Judge authors book about life on bench

When it comes to slipping his way through life's loopholes, young Mr. Shuckin had few peers.

"He has avoided most of life's responsibility by smooth talking or sweet talking or just plain shoveling bovine dung," wrote Judge Robert Bluth in "Muni Court: A View From the Other Side of the Bench."

Bluth, 57, of Medford, the current municipal court judge in Shady Cove who also served in that capacity in Eagle Point for 16 years, offers a humorous yet poignant perspective on small-town courtrooms is his 190-page hardback, which was published last month.

To protect the innocent as well as the guilty, Bluth doesn't identify anyone in the book.

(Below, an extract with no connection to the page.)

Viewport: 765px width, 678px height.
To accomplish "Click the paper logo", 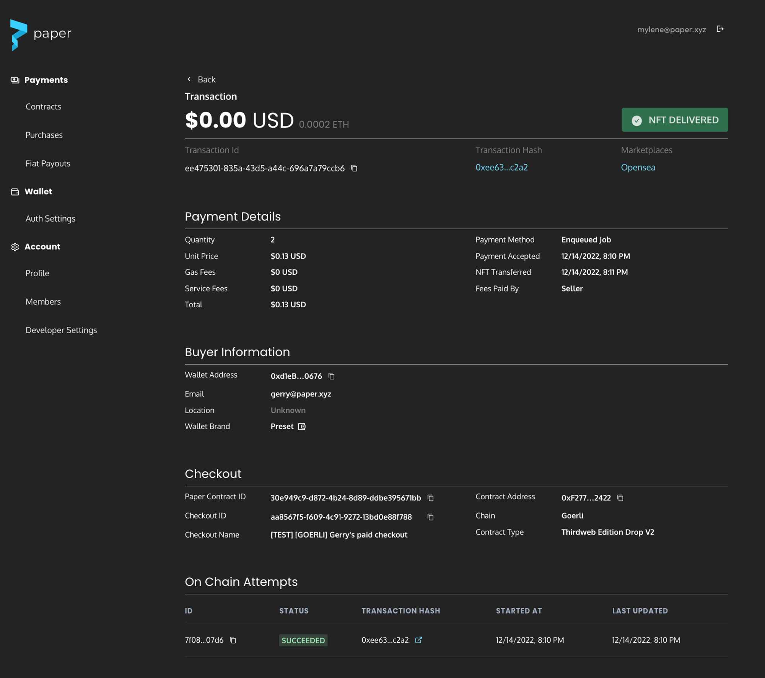I will pyautogui.click(x=41, y=34).
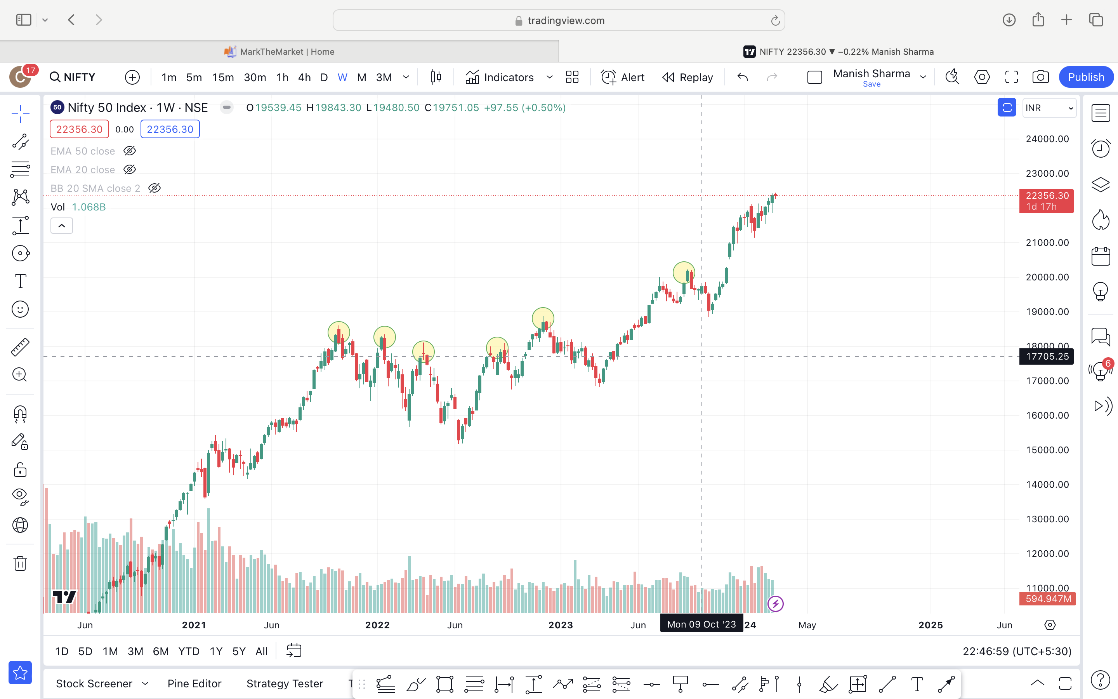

Most of the characters are composite, with names such as Ms. Touche, Mr. Budunwiser, Miss Prissy, Mr. Hitme.

"The intent was not to embarrass anybody," Bluth said. "These are individuals whose stories I thought were either interesting, had a bit of humor or were unique in some way.

"Many of these people represent more than one person," he added. "Some people learn, others don't. The ones that don't often come back. Mr. Hitme never learned."

He was referring to an angry young man who appeared before him for numerous traffic citations on multiple occasions.

"Somewhat similar to Ichabod Crane in appearance," Bluth wrote. "Greasy, dark, medium-length hair. Jeans probably two sizes too small and thus very tight. So tight that perhaps the jeans were contributing to what appeared to be his overall discomfort with or anger at life in general."

Published by iUniverse, the hardback is $26.95; paperback goes for $16.95. It is available at Barnes & Noble Booksellers and other bookstores as well as through online vendors.

"The first three chapters I wrote — I went back and read them and decided I had been writing legal stuff way too long," he said. "They were horrible. It took me quite a few times of rewriting to find a voice."

The chapters now read like you are looking over the shoulder of the good-natured judge. The anecdotal chapters are reminiscent of those from James Herriot's "All Creatures Great and Small" series.

After working at a series of jobs, including driving truck where he once appeared before a Gallop, N.M., municipal court judge for having a bald tire — he pleaded guilty and was fined $15 — Bluth graduated from Willamette University School of Law. He was 38.

He began practicing law in the Rogue Valley in 1990. When the Eagle Point municipal court judge position became available in 1993, an attorney friend suggested Bluth apply.

"I thought it would be interesting to sit on the other side of the bench for a change," Bluth said. "So I put my name in the hat. There were four or five of us who appeared before the City Council."

The Council gavel came down on the side of Bluth.

In addition to serving as the judge in Shady Cove, he also served as the city attorney for Jacksonville and is the general counsel for Harry & David. He and Kelly, his wife of 38 years, have seven children.

As a municipal court judge, he has the authority to impose minimum or maximum fines, or something in between.

"What I try to be is equitable and fair," he said, noting that both city councils impressed the importance of that approach.

He has recommendations for anyone appearing in his court or before any other judge.

"Be honest, be cordial, be polite," he said. "Being angry, being rude, being indignant, people are free to act that way but it doesn't change my outcome. If you are guilty, plead guilty."

The book is filled with largely humorous tales of municipal cases that include everything from traffic fines to barking dogs. In Mr. Shuckin's case, the stepmother of the defendant stood up in court and asked that her stepson do jail time to teach him a lesson.

"I had one recently who pled not guilty because they had just changed the speed limit on that section of the road," he said. "She thought she should get at least one bye ... . People are just fascinating."

Most people who come before him are ordinary folks who have made ordinary mistakes, he said.

"They come in, you give them the minimum fine and the world moves on," he said. "But for those who think the rules don't apply to them, then we escalate the fine until it reaches a point where it is not worth it to them to do whatever they are doing wrong."

Indeed, scofflaws have found themselves in handcuffs in his court.

"I have told a glaring defendant, 'If your fondest expectation came true and I dropped dead right now, they'd just go hire another old fat lawyer and you would still have to go through this,' " he said. "Anyone who thinks they can bully their way through, that doesn't work in court."